Moving at the Speed of Creativity by Wesley Fryer

1:1 in a High School Science Classroom

These are my notes and some links from Susan Perkins’s presentation “1:1 in a High School Science Classroom” at ACTEM 09. (I got to this session really late, unfortunately, but I had a good excuse! I met Angus King!) This was a GREAT session. Susan is doing EXACTLY what we hope teacher will do when empowered along with students to have digital expression tools (laptops) in and outside of class.

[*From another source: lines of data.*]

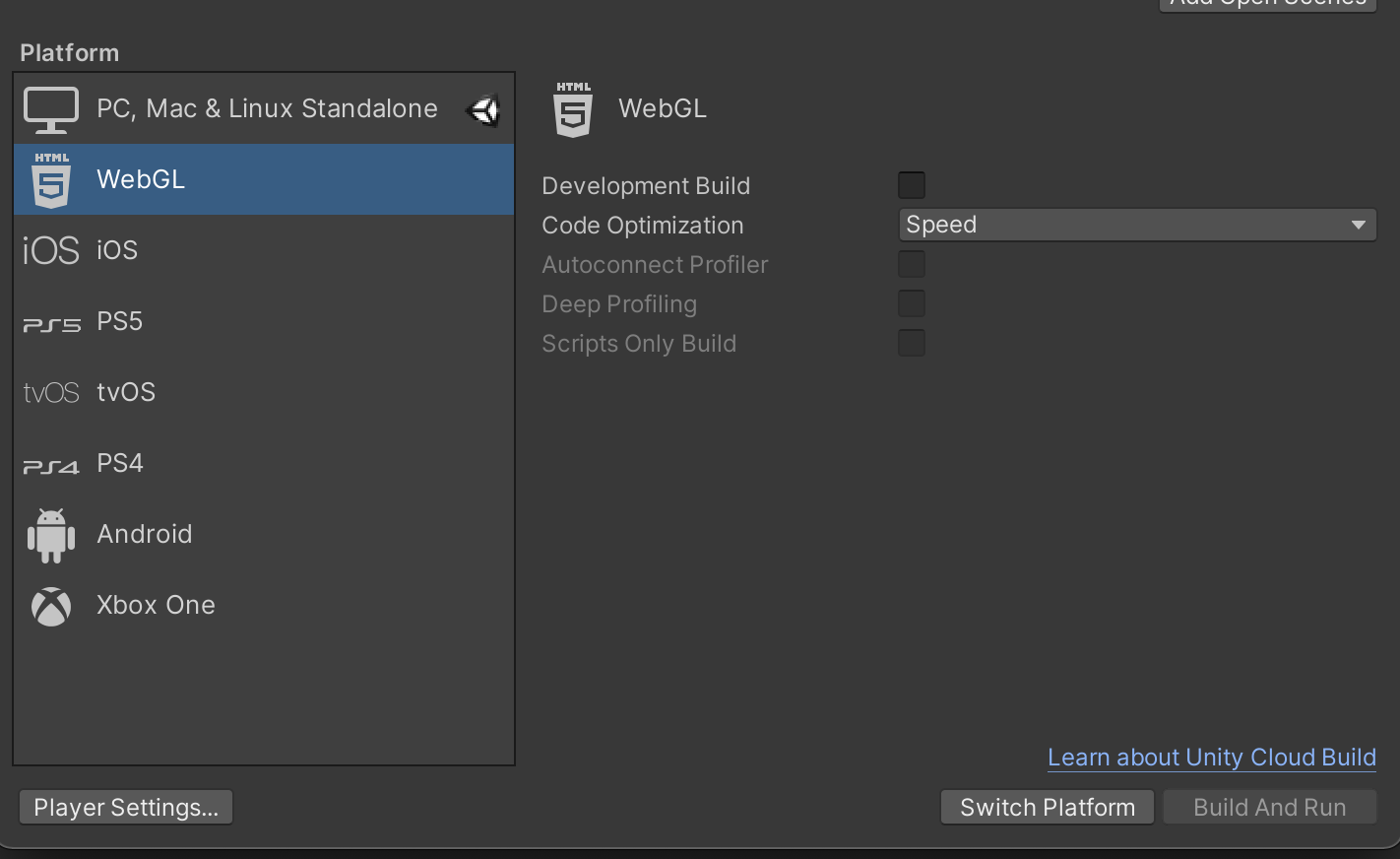1400x859 pixels.
Task: Click the PC monitor platform icon
Action: [x=51, y=109]
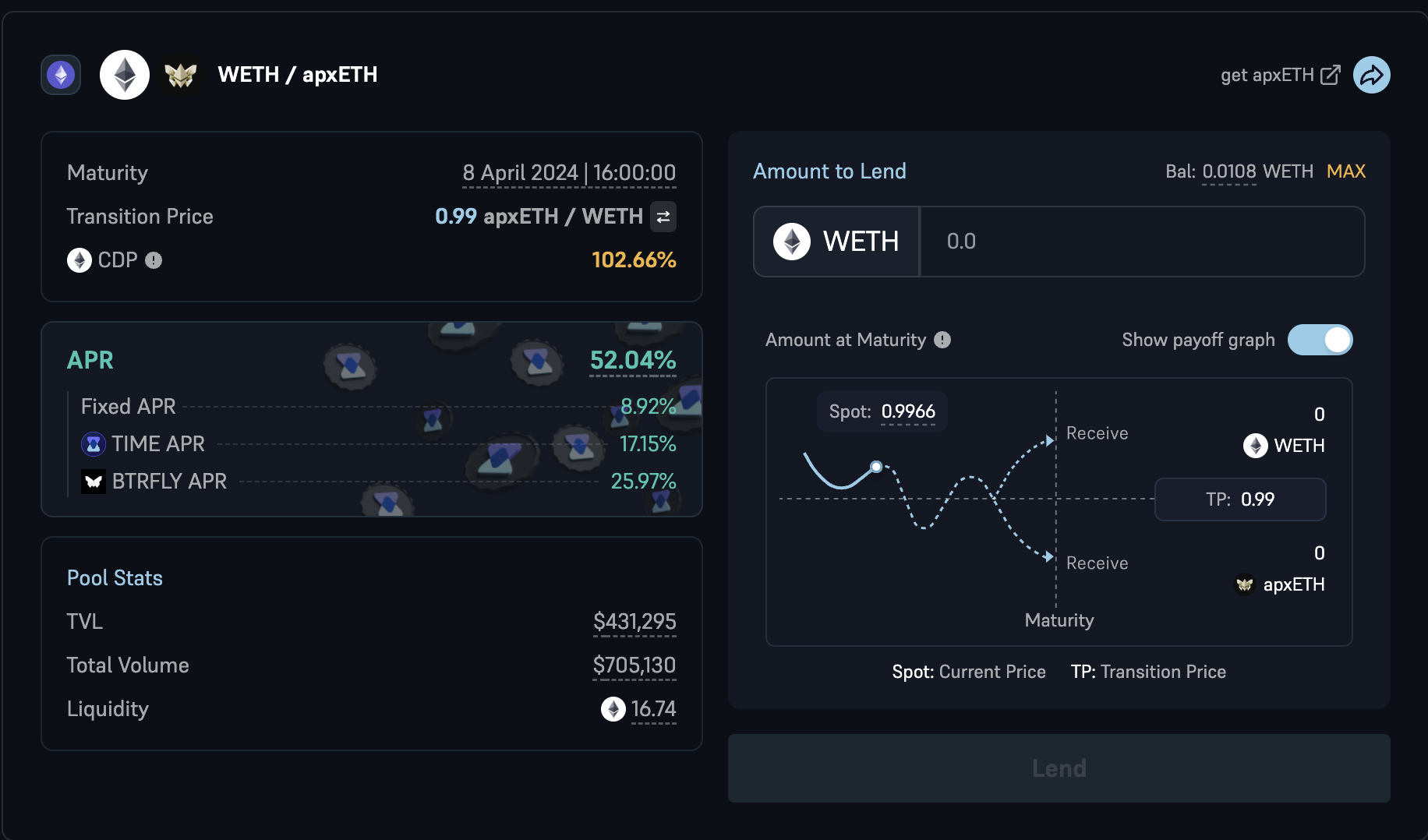Click the Ethereum network icon top-left
Viewport: 1428px width, 840px height.
point(61,75)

Main wiki: Laptops in the Science Classroom

Honors Chemistry wiki
– used for threaded discussion

We recommend you be consistent using a wiki platform
– if you’re using WikiSpaces, stick with it: this lets the kids just keep 1 login
– if you’re using PBworks, go with it
– this streamlines the use of wikis across the curriculum, to have a common platform

Another wiki: The Independent Science Project
– the students ARE the scientists in these projects

I am very proud of the fact that I have kids every year that get scholarships because of their science projects
– one student going on an $80K scholarship to WPI because

All your science probes connect directly to your laptop
Vernier Lab Probes

Teacher sharing Elevator motion graphs using Venier

We’ve heard a lot today about letting students be creative
– we have students for whom writing is not their forte or cup of tea
– we’ve used the digital cameras on the laptop, to capture building of atomic structures
– this year I’m going to ask them to take those photos into iMovie
– creative things we can do with the laptop

Many kids are not good writers, but they can explain things well verbally
– we should allow kids to verbalize what they know
– use the built-in audio recorders
– laptops can be used by kids to demonstrate that they got the concepts, they are not stupid

Another teacher in our session asks students to do demonstrations
– Kids took a video of a demo, and then used iMovie to slow down the reaction, then explained what was happening

Can use a strobe light with a digital camera, can set exposure long enough to get a series of exposures

Sue was at a Google Conference
– many, many kids said they were NEVER asked to be creative during their high school years

If we give kids choices and

another creativity example: connecting a camera to the top of a microscope
– designing their own experiment
– taking pictures over time through the microscope
– then students can actually make measurements, observe contrasts, which students can measure

another creativity door to open: ask “how would you solve this problem”
– potato chips: how does a change in pressure affect it?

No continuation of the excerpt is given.